▶ **Testo estratto**
La questione dell’identificazione della diversità culturale offerta dal servizio pubblico è una questione che ossessiona da anni i broadcaster pubblici europei confrontati con un contesto al contempo sempre più competitivo e sempre più articolato e frammentato. Si tratta insomma di una questione sempre più complessa imprescindibile dalla questione più generale della ridefinizione della missione del servizio pubblico radiotelevisivo nell’era crossmediale digitale per soddisfare le esigenze di informazione, educazione e cultura, ma anche di divertimento e svago di un nuovo public, ovvero di una nuova comunità sempre più articolata e complessa che - sotto le spinte della globalizzazione da un lato e delle comunità locali dall’altro – non si può solamente identificare con il modello tradizionalmente sì contrassegnato dai vecchi stati nazionali.
Da anni esistono anche in Italia modalità di misurazione della qualità radiotelevisiva intesa come creazione di valore pubblico, ovvero di valore per questa nuova complessa comunità fatta di cittadini italiani e di immigrati stranieri, di minoranze linguistiche ma anche di una miriade di potenziali utenti disseminati in tutto il mondo interessati alla lingua italiana e più in generale ai valori e ai tratti della cultura, dell’arte di vivere, di vestire, di intraprendere di coloro che sono stati definiti Italian Oriented People e che sono stati definiti con efficacia dall’ex Presidente delle Camere di Commercio Italiane all’estero come “italici”.
Vediamo come si poneva la questione della percezione della qualità nelle prime tre tappe della storia del sistema mediale italiano e come si pone oggi al momento del passaggio dall’offerta di contenuti su media separati lineari ad una quarta fase che si sta aprendo caratterizzata da quella che è stata definita come l’integrazione cross mediale dei contenuti nella quale saltano le rigidità legate spazio temporali proprie della radiodiffusione nel Novecento
La prima stagione: nell’era dei regimi di monopolio (anni Venti- fine anni Settanta) - in un ambiente oligocanale analogico su frequenze terrestri - la questione della qualità sostanzialmente non si poneva se non i termini generici di rilevazione di indici di apprezzamento degli ascoltatori tali da soddisfare anche le esigenze degli inserzionisti pubblicitari e degli sponsor dei programmi radiofonici.

▶ **Consegna 1**
Secondo il testo estratto, quale arco di tempo comprende la prima stagione, quella dei regimi di monopolio?
▶ **Consegna 2**
Nelle righe riportate più sotto, renda come elenco JSON di stringhe il tratto che va dalla riga contenente "Task: Select the Reply Message terminal icon" fino a quella contenente "(x=57, y=293)", entrambe incluse. Usi una stringa per ciascuna riga, tralasci le righe vuote ed escluda le immagini.

▶ **Dati forniti**
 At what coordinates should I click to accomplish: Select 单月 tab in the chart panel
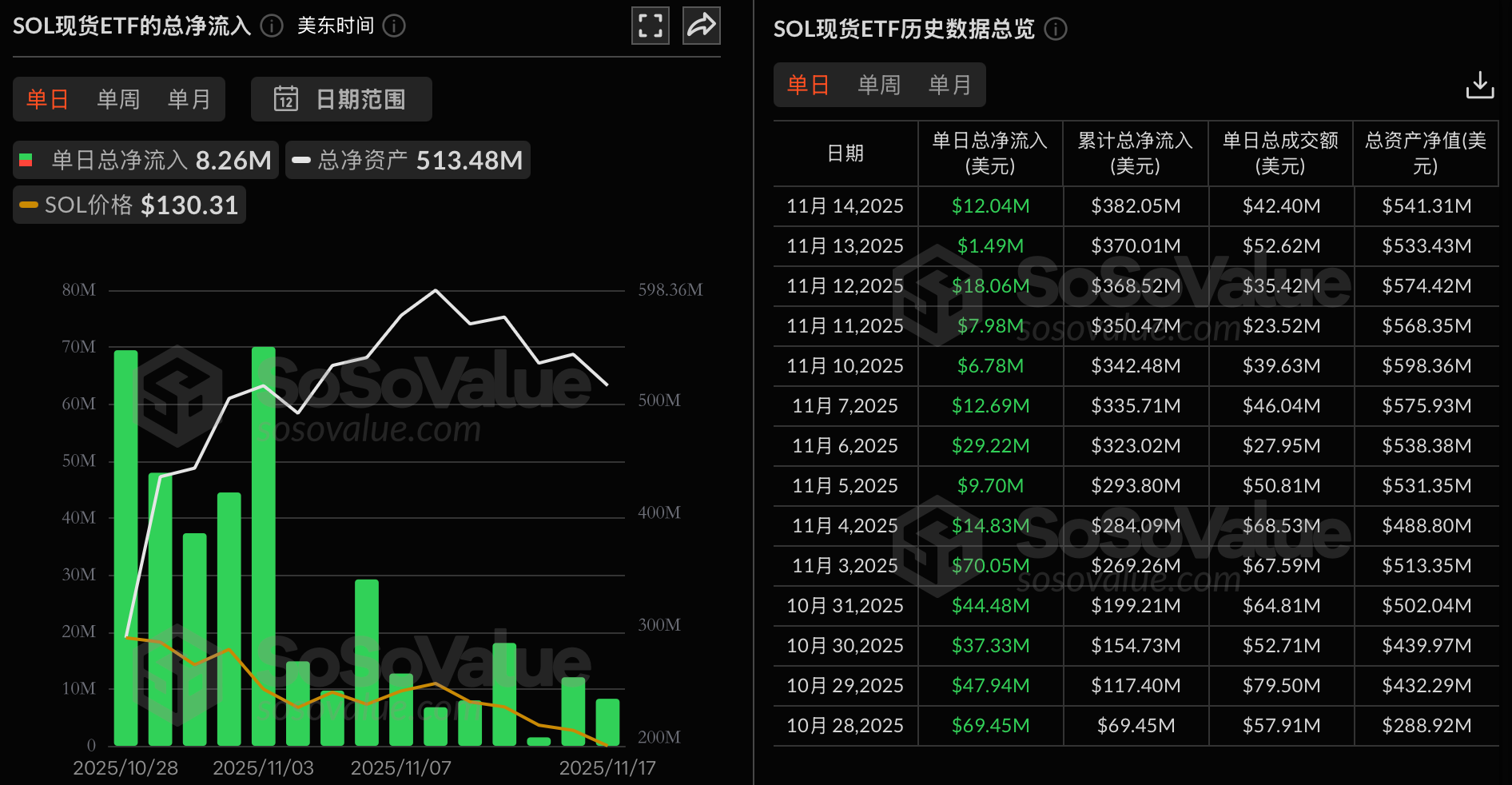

--

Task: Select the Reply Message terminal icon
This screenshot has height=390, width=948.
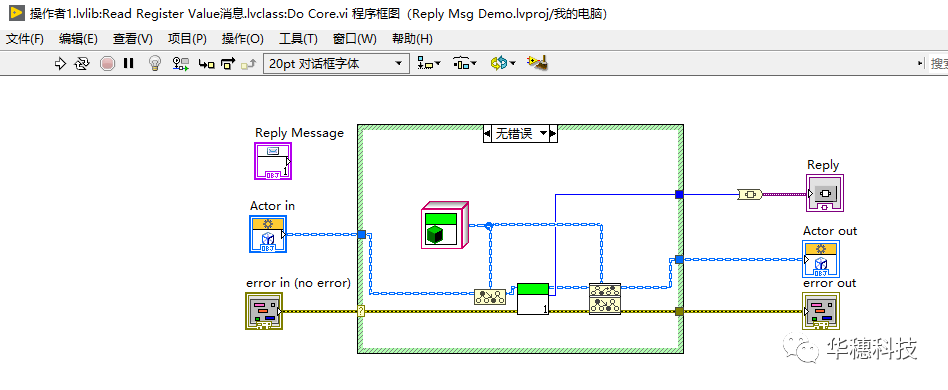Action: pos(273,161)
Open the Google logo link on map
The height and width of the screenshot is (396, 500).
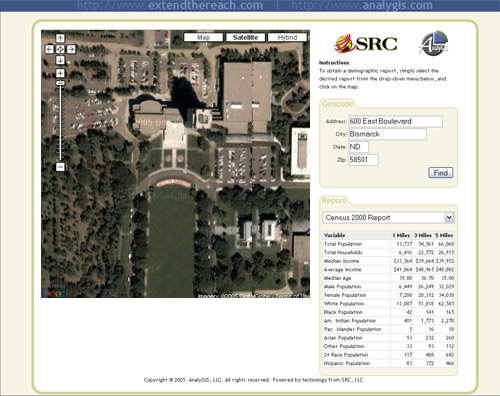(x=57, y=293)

▶ **Risposta finale 1**
Dagli anni Venti alla fine degli anni Settanta.

▶ **Risposta finale 2**
[
  "Task: Select the Reply Message terminal icon",
  "This screenshot has height=390, width=948.",
  "Action: pos(273,161)",
  "Open the Google logo link on map",
  "The height and width of the screenshot is (396, 500).",
  "(x=57, y=293)"
]